Stored records
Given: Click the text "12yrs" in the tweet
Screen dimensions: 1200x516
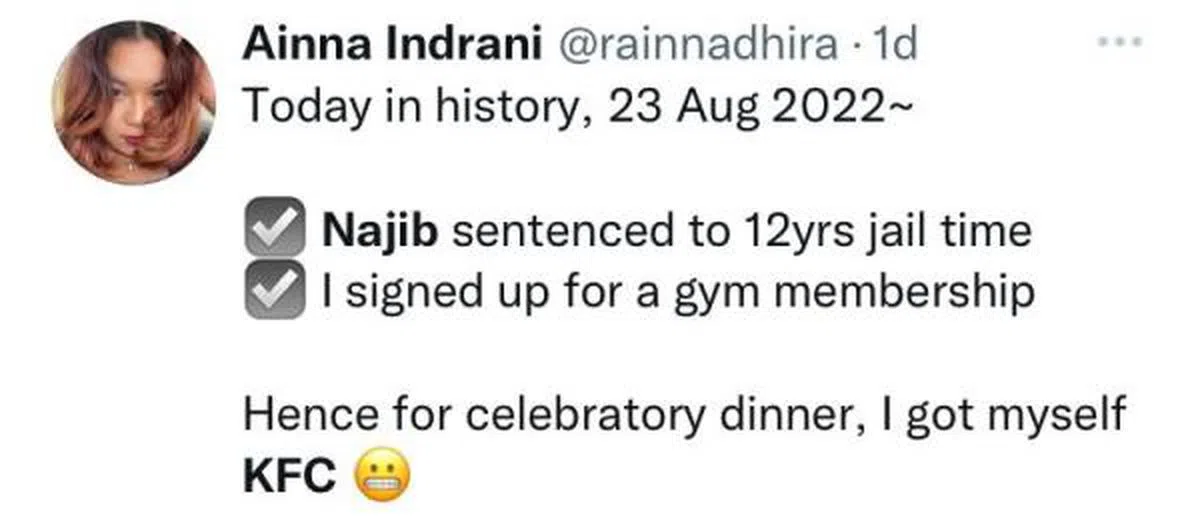Looking at the screenshot, I should [x=789, y=232].
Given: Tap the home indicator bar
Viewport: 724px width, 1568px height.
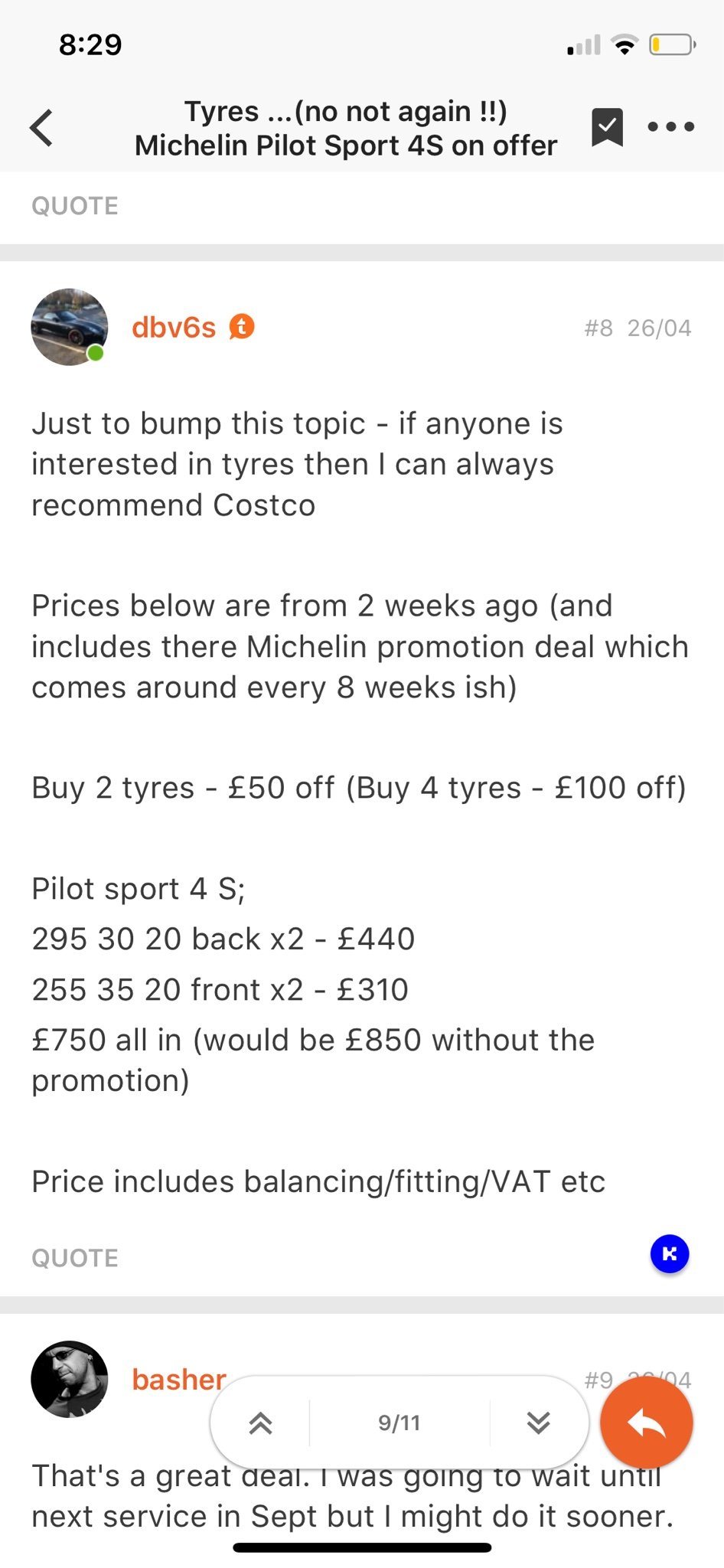Looking at the screenshot, I should tap(362, 1547).
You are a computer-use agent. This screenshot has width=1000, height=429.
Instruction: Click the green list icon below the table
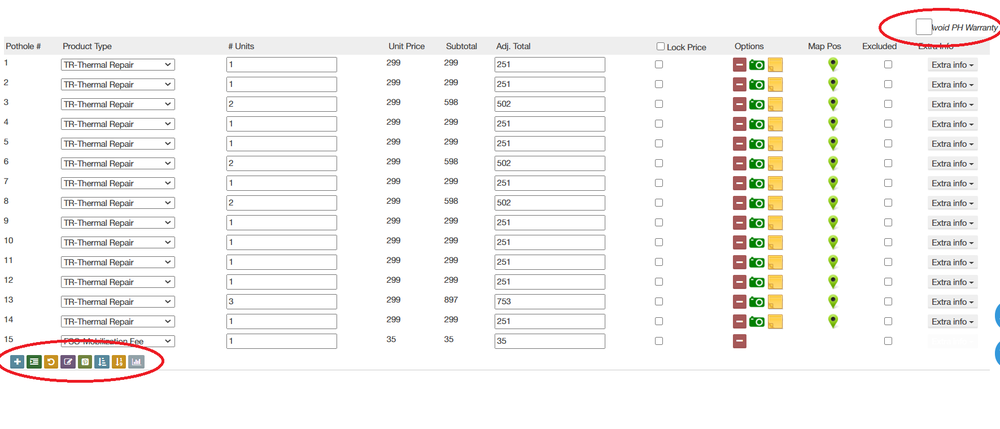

== What is being asked ==
No picture belongs in the answer; the rest of the records must be repeated exactly.

== Answer below ==
Given: Click the text "12yrs" in the tweet
Screen dimensions: 1200x516
Looking at the screenshot, I should [x=789, y=232].
Given: Tap the home indicator bar
Viewport: 724px width, 1568px height.
Looking at the screenshot, I should tap(362, 1547).
You are a computer-use agent. This screenshot has width=1000, height=429.
Instruction: Click the green list icon below the table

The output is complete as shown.